15. For Everlasting Candies
16. Marquise Caprice
17. Imagine That!
18. Draw the World
19. Scribbles the Cat
20. I Can Do It!
21. Empathy
22. Ice Cream, Pacifiers and Teddy Bears
23. Nature is Beautiful
24. Sand Castles
25. The 4 Seasons
26. Silly Monitors

== Reception ==
Tommy the Little Dragon occupies the top lines of the ratings of Russian online cinemas ivi.ru, Okko, Megogo, Wink, and Tvzavr. The animated series is also popular on the main children's TV channels Carousel, Mama, MULT, and, in addition, To date, the total number of views per month on YouTube is more than 20 million.

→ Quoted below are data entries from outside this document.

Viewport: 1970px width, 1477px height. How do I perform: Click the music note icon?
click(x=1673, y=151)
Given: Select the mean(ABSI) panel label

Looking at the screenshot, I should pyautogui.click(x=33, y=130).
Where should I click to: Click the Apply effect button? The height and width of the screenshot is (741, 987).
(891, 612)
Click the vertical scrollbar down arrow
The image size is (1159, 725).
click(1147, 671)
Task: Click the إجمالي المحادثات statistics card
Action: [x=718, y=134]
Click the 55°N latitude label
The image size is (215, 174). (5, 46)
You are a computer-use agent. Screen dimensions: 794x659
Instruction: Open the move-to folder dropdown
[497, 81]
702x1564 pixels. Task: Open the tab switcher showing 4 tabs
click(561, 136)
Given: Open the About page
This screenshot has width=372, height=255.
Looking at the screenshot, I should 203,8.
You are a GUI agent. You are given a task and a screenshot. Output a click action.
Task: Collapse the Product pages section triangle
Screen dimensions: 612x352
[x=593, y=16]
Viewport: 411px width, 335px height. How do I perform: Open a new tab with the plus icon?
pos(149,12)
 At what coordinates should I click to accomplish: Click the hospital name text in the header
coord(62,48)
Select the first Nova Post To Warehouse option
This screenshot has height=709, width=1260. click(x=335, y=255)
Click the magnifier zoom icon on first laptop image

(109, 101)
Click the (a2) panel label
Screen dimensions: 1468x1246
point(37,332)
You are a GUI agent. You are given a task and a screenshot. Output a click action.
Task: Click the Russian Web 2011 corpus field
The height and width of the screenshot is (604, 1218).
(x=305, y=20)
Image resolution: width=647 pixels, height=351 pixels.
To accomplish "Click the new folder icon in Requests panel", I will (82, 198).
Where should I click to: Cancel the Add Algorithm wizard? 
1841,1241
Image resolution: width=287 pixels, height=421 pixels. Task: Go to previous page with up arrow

== Awards and festivals ==

Awards

- 2018 – Open Russian Animated Film Festival in Suzdal: the animated series "Shkola zaboty (Drakosha Tosha)".

 Festivals

- 2018 – SUPERTOON – Brač, Croatia;
- 2018 – Constantine's Golden Coin – Niš, Serbia;
- 2018 – San Diego International Kids' Film Festival – San Diego, United States;
- 2018 – FAN CHILE, Festival Audiovisual para Niños – Santiago, Chile;
- 2018 – Biennial of Animation Bratislava – Bratislava, Slovakia;
- 2018 – Cinekid – Amsterdam, Netherlands;
- 2019 – Tehran International Animation Festival – Tehran, Iran;
- 2019 – Golden Kuker – Sofia, Bulgaria.